* **What is required**:
Put the data starting at the line containing "authority [352, 622]" and ending at the end of the data into a two-column CSV with the headers "query" and "response". Give each row one text and its answer, each in its own quoted field, with any line breaks replaced by spaces.

------ Record list ------

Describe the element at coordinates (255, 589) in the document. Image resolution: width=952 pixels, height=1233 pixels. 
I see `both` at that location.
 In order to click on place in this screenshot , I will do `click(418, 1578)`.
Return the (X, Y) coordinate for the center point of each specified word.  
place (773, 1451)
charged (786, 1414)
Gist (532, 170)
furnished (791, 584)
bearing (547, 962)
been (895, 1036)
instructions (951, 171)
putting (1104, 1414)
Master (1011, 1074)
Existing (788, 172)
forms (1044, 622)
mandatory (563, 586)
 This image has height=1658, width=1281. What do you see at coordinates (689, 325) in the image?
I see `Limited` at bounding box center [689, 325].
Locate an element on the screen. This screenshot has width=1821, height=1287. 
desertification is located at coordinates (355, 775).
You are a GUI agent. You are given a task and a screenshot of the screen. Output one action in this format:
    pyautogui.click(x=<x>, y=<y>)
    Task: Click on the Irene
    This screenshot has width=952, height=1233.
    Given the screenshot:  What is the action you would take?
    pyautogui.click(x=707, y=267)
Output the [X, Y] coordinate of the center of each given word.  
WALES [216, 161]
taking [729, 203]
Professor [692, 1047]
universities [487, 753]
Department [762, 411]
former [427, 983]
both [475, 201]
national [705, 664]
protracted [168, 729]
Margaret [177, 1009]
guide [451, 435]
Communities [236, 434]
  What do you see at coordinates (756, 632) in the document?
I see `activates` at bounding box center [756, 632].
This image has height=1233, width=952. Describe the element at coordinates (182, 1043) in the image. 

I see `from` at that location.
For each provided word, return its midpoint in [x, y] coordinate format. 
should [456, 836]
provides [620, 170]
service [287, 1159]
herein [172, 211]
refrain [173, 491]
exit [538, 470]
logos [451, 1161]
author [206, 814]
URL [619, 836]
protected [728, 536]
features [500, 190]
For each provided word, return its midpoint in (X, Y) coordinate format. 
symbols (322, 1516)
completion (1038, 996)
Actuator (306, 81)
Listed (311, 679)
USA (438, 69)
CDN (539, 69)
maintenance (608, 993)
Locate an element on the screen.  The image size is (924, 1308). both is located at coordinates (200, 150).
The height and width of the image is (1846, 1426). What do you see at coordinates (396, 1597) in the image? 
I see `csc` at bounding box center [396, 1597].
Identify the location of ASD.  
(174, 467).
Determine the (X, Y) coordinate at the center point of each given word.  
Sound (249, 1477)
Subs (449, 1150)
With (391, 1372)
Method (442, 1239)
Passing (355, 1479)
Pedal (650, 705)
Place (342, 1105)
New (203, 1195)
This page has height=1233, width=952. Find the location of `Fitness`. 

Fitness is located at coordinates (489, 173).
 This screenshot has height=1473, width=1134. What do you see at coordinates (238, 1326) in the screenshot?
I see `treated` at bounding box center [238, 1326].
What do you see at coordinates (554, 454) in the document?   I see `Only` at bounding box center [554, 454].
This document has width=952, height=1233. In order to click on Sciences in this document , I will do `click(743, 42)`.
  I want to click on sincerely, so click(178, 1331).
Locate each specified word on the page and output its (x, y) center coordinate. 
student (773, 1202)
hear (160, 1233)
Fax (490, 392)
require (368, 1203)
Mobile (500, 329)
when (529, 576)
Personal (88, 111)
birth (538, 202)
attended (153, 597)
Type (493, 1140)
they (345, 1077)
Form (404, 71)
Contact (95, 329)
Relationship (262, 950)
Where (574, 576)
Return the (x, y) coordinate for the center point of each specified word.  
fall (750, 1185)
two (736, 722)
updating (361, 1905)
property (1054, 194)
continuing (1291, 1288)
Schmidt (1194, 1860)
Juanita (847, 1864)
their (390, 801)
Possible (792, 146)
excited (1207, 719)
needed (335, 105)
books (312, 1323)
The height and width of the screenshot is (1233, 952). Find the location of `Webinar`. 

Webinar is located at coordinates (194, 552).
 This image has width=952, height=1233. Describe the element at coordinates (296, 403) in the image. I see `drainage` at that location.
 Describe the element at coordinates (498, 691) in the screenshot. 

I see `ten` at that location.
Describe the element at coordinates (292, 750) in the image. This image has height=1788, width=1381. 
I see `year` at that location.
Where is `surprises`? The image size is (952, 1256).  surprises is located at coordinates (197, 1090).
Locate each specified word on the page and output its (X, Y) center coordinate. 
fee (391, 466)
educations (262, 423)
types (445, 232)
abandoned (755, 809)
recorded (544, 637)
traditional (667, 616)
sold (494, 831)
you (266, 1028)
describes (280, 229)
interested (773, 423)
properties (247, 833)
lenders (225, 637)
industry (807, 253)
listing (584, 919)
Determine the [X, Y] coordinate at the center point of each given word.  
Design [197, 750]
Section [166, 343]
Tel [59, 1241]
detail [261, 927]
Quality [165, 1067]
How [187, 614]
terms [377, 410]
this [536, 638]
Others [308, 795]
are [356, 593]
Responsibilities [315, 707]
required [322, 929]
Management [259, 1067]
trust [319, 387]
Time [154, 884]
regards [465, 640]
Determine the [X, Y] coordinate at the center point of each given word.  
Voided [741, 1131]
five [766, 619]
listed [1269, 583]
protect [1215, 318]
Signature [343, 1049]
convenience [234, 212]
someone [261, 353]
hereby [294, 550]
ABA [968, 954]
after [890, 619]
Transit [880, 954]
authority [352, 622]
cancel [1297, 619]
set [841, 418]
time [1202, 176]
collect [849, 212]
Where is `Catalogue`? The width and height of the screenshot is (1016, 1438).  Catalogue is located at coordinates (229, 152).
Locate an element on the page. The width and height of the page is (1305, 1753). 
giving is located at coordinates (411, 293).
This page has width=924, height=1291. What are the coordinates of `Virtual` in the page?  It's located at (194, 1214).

------

* **Finished task**:
query,response
"authority","[352, 622]"
"cancel","[1297, 619]"
"set","[841, 418]"
"time","[1202, 176]"
"collect","[849, 212]"
"Where is `Catalogue`? The width and height of the screenshot is (1016, 1438).","Catalogue is located at coordinates (229, 152)."
"Locate an element on the page. The width and height of the page is (1305, 1753).","giving is located at coordinates (411, 293)."
"This page has width=924, height=1291. What are the coordinates of `Virtual` in the page?","It's located at (194, 1214)."